Segment Open

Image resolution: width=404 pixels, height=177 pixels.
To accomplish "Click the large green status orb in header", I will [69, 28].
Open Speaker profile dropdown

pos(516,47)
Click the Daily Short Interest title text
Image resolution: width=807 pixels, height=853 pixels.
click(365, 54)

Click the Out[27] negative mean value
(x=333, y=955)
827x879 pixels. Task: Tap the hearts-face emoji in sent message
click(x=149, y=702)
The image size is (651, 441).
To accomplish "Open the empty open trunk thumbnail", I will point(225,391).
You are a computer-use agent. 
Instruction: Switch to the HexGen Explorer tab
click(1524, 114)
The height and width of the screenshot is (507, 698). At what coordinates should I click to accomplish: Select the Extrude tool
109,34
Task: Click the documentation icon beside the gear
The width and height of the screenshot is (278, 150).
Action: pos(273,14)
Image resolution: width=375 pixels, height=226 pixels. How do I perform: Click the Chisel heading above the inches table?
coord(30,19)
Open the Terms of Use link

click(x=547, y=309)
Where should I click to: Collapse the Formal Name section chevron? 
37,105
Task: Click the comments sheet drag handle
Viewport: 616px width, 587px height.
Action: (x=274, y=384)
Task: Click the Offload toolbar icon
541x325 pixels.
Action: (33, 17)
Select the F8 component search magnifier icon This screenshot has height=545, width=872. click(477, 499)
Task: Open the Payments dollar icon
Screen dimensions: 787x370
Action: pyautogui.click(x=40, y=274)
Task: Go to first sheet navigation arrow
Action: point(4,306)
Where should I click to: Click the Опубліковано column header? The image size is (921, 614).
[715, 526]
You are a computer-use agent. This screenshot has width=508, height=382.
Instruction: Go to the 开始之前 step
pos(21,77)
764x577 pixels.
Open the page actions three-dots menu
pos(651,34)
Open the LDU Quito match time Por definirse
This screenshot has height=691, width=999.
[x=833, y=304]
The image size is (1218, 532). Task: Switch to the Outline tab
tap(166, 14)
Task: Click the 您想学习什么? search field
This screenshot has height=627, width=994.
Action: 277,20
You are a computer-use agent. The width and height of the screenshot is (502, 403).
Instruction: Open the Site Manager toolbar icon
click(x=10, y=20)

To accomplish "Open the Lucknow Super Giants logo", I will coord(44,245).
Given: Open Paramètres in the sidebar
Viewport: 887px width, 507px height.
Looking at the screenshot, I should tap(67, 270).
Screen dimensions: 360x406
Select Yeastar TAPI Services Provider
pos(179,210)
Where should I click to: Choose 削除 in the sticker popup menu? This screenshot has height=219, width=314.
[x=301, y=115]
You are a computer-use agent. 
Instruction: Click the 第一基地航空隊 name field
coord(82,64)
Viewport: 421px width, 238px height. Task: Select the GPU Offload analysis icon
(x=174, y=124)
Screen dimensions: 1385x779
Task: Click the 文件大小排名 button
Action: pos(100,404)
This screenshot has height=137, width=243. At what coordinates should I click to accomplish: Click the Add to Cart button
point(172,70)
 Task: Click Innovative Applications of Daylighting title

Segment Closed

Output the listing above word for word.

* RESPONSE BOX
Image resolution: width=404 pixels, height=177 pixels.
To accomplish "Click the large green status orb in header", I will [69, 28].
Open Speaker profile dropdown

pos(516,47)
Click the Daily Short Interest title text
Image resolution: width=807 pixels, height=853 pixels.
click(365, 54)

Click the Out[27] negative mean value
(x=333, y=955)
827x879 pixels. Task: Tap the hearts-face emoji in sent message
click(x=149, y=702)
The image size is (651, 441).
To accomplish "Open the empty open trunk thumbnail", I will point(225,391).
You are a computer-use agent. 
Instruction: Switch to the HexGen Explorer tab
click(1524, 114)
The height and width of the screenshot is (507, 698). At what coordinates should I click to accomplish: Select the Extrude tool
109,34
Task: Click the documentation icon beside the gear
The width and height of the screenshot is (278, 150).
Action: pos(273,14)
Image resolution: width=375 pixels, height=226 pixels. How do I perform: Click the Chisel heading above the inches table?
coord(30,19)
Open the Terms of Use link

click(x=547, y=309)
Where should I click to: Collapse the Formal Name section chevron? 
37,105
Task: Click the comments sheet drag handle
Viewport: 616px width, 587px height.
Action: (x=274, y=384)
Task: Click the Offload toolbar icon
541x325 pixels.
Action: (33, 17)
Select the F8 component search magnifier icon This screenshot has height=545, width=872. click(477, 499)
Task: Open the Payments dollar icon
Screen dimensions: 787x370
Action: pyautogui.click(x=40, y=274)
Task: Go to first sheet navigation arrow
Action: point(4,306)
Where should I click to: Click the Опубліковано column header? The image size is (921, 614).
[715, 526]
You are a computer-use agent. This screenshot has width=508, height=382.
Instruction: Go to the 开始之前 step
pos(21,77)
764x577 pixels.
Open the page actions three-dots menu
pos(651,34)
Open the LDU Quito match time Por definirse
This screenshot has height=691, width=999.
[x=833, y=304]
The image size is (1218, 532). Task: Switch to the Outline tab
tap(166, 14)
Task: Click the 您想学习什么? search field
This screenshot has height=627, width=994.
Action: 277,20
You are a computer-use agent. The width and height of the screenshot is (502, 403).
Instruction: Open the Site Manager toolbar icon
click(x=10, y=20)

To accomplish "Open the Lucknow Super Giants logo", I will coord(44,245).
Given: Open Paramètres in the sidebar
Viewport: 887px width, 507px height.
Looking at the screenshot, I should tap(67, 270).
Screen dimensions: 360x406
Select Yeastar TAPI Services Provider
pos(179,210)
Where should I click to: Choose 削除 in the sticker popup menu? This screenshot has height=219, width=314.
[x=301, y=115]
You are a computer-use agent. 
Instruction: Click the 第一基地航空隊 name field
coord(82,64)
Viewport: 421px width, 238px height. Task: Select the GPU Offload analysis icon
(x=174, y=124)
Screen dimensions: 1385x779
Task: Click the 文件大小排名 button
Action: pos(100,404)
This screenshot has height=137, width=243. At what coordinates should I click to accomplish: Click the Add to Cart button
point(172,70)
 Task: Click Innovative Applications of Daylighting title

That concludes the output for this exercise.